Jason White

Personal information
- Full name: Jason Gregory White
- Date of birth: 19 October 1971 (age 54)
- Place of birth: Meriden, England
- Position: Striker

Senior career*
- Years: Team / Apps / (Gls)
- 1990–1991: Derby County / 0 / (0)
- 1991–1993: Scunthorpe United / 68 / (16)
- 1993: → Darlington (loan) / 4 / (1)
- 1994–1995: Scarborough / 63 / (20)
- 1995–1997: Northampton Town / 77 / (18)
- 1997–2000: Rotherham United / 73 / (22)
- 2000–2003: Cheltenham Town / 31 / (1)
- 2000: → Mansfield Town (loan) / 7 / (0)
- 2003: Sengkang Marine / ? / (14)
- 2003: Grantham Town

= Jason White (footballer, born 1971) =

English footballer

Jason Gregory White (born 19 October 1971) is an English former professional footballer. He played as a striker.

==Career==
White began his career with Derby County in 1990, but after failing to break into the Rams first team, he left to join Scunthorpe United the following year. In his first season with the North Lincolnshire club, they reached the Division Four play-off final, in which they faced Blackpool at Wembley. The match went to a sudden-death penalty-shootout, in which White, who was a second-half substitute for Tony Daws, sent his effort high over Blackpool goalkeeper Steve McIlhargey's crossbar to hand promotion to the Lancastrians. In his two years with Scunthorpe, White made 68 league appearances and scored 16 goals.

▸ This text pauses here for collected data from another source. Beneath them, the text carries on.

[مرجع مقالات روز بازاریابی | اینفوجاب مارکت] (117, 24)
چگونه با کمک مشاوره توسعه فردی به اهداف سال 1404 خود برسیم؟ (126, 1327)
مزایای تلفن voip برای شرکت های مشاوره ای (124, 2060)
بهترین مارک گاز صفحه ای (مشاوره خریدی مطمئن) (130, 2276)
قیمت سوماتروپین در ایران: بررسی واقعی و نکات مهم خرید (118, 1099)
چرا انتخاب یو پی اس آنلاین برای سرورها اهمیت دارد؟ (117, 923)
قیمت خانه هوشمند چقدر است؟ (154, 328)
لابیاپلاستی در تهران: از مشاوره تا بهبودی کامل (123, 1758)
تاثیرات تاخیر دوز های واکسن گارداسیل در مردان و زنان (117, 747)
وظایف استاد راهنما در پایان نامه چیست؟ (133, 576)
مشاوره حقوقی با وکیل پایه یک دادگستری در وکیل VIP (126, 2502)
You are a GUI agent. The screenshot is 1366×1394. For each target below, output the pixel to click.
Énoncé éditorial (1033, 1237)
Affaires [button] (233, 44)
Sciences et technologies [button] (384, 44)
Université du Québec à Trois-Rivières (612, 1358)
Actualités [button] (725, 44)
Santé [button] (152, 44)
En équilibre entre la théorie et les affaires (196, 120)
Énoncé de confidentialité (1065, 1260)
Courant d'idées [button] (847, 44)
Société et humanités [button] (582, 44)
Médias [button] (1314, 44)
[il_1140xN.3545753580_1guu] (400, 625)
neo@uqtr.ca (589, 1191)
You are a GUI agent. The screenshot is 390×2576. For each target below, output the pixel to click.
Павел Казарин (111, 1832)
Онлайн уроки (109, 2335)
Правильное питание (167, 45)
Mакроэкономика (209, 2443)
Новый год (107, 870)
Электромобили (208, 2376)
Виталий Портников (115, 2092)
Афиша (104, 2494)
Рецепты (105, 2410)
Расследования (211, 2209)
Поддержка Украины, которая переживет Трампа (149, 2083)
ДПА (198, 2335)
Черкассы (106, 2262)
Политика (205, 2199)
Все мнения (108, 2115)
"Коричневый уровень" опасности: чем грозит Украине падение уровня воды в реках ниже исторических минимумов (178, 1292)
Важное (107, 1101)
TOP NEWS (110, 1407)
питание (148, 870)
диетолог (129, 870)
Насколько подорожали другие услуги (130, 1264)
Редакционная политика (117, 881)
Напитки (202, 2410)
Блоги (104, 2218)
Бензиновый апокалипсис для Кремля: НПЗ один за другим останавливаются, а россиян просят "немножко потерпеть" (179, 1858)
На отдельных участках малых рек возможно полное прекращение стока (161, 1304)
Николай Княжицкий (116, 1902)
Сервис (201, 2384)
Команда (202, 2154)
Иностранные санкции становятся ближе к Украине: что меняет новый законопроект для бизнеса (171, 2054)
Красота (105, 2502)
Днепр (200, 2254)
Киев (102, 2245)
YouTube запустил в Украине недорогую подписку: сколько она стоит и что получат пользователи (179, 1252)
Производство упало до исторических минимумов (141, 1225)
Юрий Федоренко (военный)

White joined Scarborough in 1994. He spent one year with the club, making 63 league appearances and scoring twenty goals. He was named Scarborough's Clubman of the Year. In 1995, he signed for Northampton Town, making a total of 77 league appearances and scored 18 goals. Two years later, he was on the move again, this time to Rotherham United making a total of 73 league appearances and scored 22 goals.

Cheltenham Town came in for his services in 2000, and in his three years at Whaddon Road, he made 31 league appearances and scored only one goal, against Leyton Orient. After a loan spell at Mansfield Town, White spent a short spell in Singapore with Sengkang Marine.

White finished his career back in England with Grantham Town.